• Given text
━━━━━━━━

Compiling and Linking programs for Embedded projects

Writing Linker Script for STM32 (Arm Cortex M3)🛠️

Rohit Nimkar
7 min readDec 2, 2022

A step-by-step guide on how to write the custom linker script for Arm Cortex M3 micro-controller e.g. STM32F103 from scratch📝

ld combines a number of object and archive files, relocates their data, and ties up symbol references. Usually, the last step in compiling a program is to run ld.

When compiling programs for desktops🖥️, the linking process is taken care of by the toolchain. However, the linking process is more important when developing for embedded domain📟 as specific sections need to be placed in specific memory locations.

To have better command over the linking process, a set of instructions is provided to the linker which tells it to put the different sections in the output binary in a specific way.

In this article, we will be writing the linker script required for building a blinky program on an Arm Cortex M3 STM32 MCU from scratch...

Linking & Relocation flow

Linker🔗

The linker combines input files into a single output file. The output file and each input file are in a special data format known as an object file format.

It accepts Linker Command Language files written in a superset of AT&T’s Link Editor Command Language syntax, to provide explicit and total control over the linking process.

linking process

Linker Script📝

Every link is controlled by a linker script. This script is written in the linker command language.

The main purpose of the linker script is to describe how the sections in the input files should be mapped into the output file and to control the memory layout of the output file. It directs the linker to perform many other operations, using the commands described in the subsequent sections.

The simplest possible linker script consists of only one ‘SECTIONS’ command to describe the memory layout of the output file. The following linker script loads the ‘text’ section at address 0x10000 and the data section at 0x8000000.

ENTRY command

The first instruction to execute in a program is called the entry point. You can use this command to set the entry point. This address is then put into the ELF file header.
The argument is a symbol name: ENTRY(<symbol_name>)

SECTIONS command

This command tells the linker how to combine input sections into output sections, and how to place the output sections in memory. The format of the SECTIONScommand is:

SECTIONS
{
sections-command
sections-command

}

Each sections-command may be one of the following:

  • an ENTRY command
  • a symbol assignment
  • an output section description
  • an overlay description

Don’t worry about this jargon, I will be explaining all these in upcoming articles.

━━━━━━━━

• Problem set
a. Edit the stretch of the records from their first line through the line containing "This screenshot has height=266, width=533." by replacing "red shopping bag" with "green shopping bag", keeping everything else the same. Give only that stretch.
b. Continue the article on writing a linker script for STM32 from the point where it stops.

• Records from a collection

━━━━━━━━

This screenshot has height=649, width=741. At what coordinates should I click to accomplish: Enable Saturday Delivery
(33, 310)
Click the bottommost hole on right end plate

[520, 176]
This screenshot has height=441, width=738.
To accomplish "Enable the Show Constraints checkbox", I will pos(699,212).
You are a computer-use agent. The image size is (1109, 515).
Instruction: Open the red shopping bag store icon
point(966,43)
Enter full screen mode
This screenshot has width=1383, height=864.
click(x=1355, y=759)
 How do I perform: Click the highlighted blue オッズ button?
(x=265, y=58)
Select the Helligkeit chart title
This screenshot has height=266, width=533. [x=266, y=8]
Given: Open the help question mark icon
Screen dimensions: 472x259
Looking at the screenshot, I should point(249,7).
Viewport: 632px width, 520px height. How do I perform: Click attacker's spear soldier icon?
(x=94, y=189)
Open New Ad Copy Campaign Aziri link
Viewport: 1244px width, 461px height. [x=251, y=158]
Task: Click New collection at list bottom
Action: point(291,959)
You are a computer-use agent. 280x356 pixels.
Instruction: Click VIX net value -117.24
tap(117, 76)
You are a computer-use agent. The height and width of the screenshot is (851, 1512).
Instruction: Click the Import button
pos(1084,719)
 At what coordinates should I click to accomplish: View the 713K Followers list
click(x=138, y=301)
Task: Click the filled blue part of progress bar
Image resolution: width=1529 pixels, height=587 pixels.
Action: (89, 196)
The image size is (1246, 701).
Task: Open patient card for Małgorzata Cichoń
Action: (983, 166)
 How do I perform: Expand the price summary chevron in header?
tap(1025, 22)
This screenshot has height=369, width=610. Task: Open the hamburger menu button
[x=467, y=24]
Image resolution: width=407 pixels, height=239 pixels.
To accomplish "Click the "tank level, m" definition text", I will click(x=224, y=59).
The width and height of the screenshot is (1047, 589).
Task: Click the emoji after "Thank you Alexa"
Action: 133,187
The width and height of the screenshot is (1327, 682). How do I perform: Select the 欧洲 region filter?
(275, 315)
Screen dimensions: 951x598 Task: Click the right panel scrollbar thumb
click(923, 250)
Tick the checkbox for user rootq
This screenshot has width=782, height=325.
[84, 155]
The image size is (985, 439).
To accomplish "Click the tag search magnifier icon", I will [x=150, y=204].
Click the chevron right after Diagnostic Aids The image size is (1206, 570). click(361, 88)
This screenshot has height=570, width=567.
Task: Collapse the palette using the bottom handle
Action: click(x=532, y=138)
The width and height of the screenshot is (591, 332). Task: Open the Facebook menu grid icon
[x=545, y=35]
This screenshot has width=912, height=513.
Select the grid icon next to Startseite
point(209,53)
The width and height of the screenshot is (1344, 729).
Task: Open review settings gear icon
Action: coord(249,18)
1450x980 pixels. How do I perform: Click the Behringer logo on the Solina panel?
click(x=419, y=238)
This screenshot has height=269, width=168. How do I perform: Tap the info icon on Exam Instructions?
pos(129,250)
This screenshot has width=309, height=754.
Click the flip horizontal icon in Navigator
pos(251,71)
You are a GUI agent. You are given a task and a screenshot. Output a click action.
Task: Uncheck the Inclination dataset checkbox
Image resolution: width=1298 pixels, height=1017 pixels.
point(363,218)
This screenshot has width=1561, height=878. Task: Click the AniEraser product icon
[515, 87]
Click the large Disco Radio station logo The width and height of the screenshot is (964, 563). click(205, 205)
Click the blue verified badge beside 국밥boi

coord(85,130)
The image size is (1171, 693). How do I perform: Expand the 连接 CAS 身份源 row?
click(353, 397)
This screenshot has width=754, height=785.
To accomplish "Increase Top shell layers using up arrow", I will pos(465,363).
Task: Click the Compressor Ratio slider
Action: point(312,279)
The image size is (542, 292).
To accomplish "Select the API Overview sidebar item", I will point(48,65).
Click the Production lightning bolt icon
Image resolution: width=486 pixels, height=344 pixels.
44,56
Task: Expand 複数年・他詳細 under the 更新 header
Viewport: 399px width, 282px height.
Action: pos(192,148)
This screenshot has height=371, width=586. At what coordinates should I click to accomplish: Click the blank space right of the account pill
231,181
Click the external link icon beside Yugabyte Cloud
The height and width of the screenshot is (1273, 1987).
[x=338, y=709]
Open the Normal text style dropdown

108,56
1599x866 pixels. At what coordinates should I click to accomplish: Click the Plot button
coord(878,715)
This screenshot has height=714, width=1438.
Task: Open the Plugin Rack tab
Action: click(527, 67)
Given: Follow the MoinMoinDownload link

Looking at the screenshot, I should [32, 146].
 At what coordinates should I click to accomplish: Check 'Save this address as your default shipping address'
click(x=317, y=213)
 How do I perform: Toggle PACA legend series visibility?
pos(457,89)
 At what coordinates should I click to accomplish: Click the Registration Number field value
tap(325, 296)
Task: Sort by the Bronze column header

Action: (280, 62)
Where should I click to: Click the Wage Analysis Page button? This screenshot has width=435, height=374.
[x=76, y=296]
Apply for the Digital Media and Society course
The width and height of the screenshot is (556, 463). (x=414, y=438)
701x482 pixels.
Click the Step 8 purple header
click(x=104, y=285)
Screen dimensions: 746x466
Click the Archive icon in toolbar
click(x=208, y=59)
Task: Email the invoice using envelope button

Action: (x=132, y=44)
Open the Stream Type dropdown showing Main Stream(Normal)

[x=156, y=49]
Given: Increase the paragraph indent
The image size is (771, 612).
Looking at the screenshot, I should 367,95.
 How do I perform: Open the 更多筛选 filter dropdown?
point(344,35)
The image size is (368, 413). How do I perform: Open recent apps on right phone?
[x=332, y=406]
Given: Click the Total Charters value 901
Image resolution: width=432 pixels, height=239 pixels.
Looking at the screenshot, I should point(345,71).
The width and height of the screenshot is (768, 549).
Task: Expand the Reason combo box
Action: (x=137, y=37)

━━━━━━━━

• The results
a.
This screenshot has height=649, width=741. At what coordinates should I click to accomplish: Enable Saturday Delivery
(33, 310)
Click the bottommost hole on right end plate

[520, 176]
This screenshot has height=441, width=738.
To accomplish "Enable the Show Constraints checkbox", I will pos(699,212).
You are a computer-use agent. The image size is (1109, 515).
Instruction: Open the green shopping bag store icon
point(966,43)
Enter full screen mode
This screenshot has width=1383, height=864.
click(x=1355, y=759)
 How do I perform: Click the highlighted blue オッズ button?
(x=265, y=58)
Select the Helligkeit chart title
This screenshot has height=266, width=533. [x=266, y=8]

b.
The syntax for the SECTIONS command

MEMORY command

This command describes the location and size of blocks of memory in the target. You can use it to describe which memory regions may be used by the linker, and which memory regions it must avoid. The format of the MEMORY command is:

MEMORY
{
name [(attr)] : ORIGIN = origin, LENGTH = len

}

The name is the name used in the linker script to refer to the region. The attr string is an optional list of attributes which can be one of the following:

  • ‘R’ for Read-only sections
  • ‘W’ for Read/write section
  • ‘X’ for the Executable section
  • ‘A’ for the Allocatable section
  • ‘I’ for the Initialized section
  • ‘!’ to invert the sense of any attribute that follows
Syntax for the MEMORY command

In the above script, we specify that there are two memory regions available for allocation.

  1. rom
    This region is read and execute region starting at address 0x00 with a size of 256 kilobytes.
  2. ram
    This region is a read, write, and non-executable region starting at address 0x40000000 with a size of 4 megabytes.

Every loadable or allocatable output section has two addresses. The first is the VMA or virtual memory address. This is the address the section will have when the output file is run. The second is the LMA or load memory address. This is the address at which the section will be loaded.

Symbols and expressions

Symbols are the identifiers defined in the linker scripts that are placed in the symbol table. Unlike variables, linker scripts symbol declarations, by contrast, create an entry in the symbol table but do not assign any memory to them. Thus they are an address without a value.

The special symbol name · indicates the location counter. You may only use this within a SECTIONS command. The semicolon after the expression is required.

Syntax for the SECTION command

In this example, the symbol floating_point will be defined as zero. The symbol _etext will be defined as the address following the last .text input section. The symbol _bdata will be defined as the address following the .text output section aligned upward to a 4-byte boundary.

Location Counter📍

The special linker variable · (dot) represents the current output location counter, hence it can only appear in an expression within the SECTIONS command.
Assigning value to · will cause the location counter to be moved however, it can only be moved forward and not backward. Moving it backward may create areas of overlapping LMAs.
I will be explaining the location counter in detail in another article.

Linker script in action

Let’s write a linker script from scratch for our bare-metal blink project on STM32F103C8T6 MCU.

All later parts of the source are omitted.